• [WRITTEN TASK]: Copy the stretch of items from the line containing "The height and width of the screenshot is (952, 1270)." through the line containing "Select Records in", reproducing each line unchanged.

• [INPUT]:
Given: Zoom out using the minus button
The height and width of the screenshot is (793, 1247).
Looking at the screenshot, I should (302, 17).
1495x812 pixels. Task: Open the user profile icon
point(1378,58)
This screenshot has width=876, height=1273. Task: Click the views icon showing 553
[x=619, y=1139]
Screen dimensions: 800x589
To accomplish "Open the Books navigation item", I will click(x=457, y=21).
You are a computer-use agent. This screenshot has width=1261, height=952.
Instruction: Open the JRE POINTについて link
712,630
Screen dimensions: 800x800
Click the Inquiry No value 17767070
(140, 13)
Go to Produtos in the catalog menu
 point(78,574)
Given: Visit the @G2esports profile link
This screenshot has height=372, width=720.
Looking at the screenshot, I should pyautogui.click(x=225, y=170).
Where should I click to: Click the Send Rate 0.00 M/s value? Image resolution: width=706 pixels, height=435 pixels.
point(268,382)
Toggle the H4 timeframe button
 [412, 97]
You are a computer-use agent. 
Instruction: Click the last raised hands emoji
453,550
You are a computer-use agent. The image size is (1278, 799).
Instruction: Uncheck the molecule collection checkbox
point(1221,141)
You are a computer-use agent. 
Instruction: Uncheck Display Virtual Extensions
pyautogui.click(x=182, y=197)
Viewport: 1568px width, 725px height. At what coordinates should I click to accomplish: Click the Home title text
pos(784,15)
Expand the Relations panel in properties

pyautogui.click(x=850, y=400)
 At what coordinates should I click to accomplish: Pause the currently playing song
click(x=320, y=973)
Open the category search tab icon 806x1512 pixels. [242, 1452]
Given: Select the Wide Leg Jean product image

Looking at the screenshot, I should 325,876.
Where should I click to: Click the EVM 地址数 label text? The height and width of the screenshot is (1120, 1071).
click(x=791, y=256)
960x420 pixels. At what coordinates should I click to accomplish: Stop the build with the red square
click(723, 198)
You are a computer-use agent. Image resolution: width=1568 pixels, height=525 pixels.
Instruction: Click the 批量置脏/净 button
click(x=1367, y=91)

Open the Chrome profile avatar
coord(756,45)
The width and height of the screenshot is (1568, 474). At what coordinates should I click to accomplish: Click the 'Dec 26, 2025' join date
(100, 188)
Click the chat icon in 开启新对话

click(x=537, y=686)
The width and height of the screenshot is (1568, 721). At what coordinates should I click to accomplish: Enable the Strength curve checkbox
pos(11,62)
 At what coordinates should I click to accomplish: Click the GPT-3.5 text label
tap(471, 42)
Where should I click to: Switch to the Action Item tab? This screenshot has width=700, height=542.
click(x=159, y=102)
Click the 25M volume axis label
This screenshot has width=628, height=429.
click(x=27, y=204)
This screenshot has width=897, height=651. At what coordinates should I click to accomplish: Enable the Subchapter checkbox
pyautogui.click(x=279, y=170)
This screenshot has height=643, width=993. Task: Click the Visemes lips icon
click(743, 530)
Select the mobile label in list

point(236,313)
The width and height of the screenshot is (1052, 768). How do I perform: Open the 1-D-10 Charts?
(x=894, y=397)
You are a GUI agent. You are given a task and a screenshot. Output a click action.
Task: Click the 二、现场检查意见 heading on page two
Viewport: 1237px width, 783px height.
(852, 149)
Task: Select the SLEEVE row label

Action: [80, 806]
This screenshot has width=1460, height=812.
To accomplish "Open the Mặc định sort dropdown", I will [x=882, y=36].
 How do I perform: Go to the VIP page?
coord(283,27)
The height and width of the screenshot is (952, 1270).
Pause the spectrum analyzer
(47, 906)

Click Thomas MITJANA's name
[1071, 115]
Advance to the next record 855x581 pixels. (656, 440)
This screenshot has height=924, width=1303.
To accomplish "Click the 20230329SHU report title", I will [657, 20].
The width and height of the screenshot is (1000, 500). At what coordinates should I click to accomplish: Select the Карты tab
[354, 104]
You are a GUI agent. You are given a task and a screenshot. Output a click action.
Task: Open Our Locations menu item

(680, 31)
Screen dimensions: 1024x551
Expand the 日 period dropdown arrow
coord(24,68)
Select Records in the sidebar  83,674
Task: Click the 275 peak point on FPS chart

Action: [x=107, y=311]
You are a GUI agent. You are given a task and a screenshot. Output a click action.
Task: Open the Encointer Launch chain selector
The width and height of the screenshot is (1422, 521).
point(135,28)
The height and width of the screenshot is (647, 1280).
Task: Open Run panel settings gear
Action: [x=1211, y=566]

• [CORRECT RESPONSE]:
The height and width of the screenshot is (952, 1270).
Pause the spectrum analyzer
(47, 906)

Click Thomas MITJANA's name
[1071, 115]
Advance to the next record 855x581 pixels. (656, 440)
This screenshot has height=924, width=1303.
To accomplish "Click the 20230329SHU report title", I will [657, 20].
The width and height of the screenshot is (1000, 500). At what coordinates should I click to accomplish: Select the Карты tab
[354, 104]
You are a GUI agent. You are given a task and a screenshot. Output a click action.
Task: Open Our Locations menu item

(680, 31)
Screen dimensions: 1024x551
Expand the 日 period dropdown arrow
coord(24,68)
Select Records in the sidebar  83,674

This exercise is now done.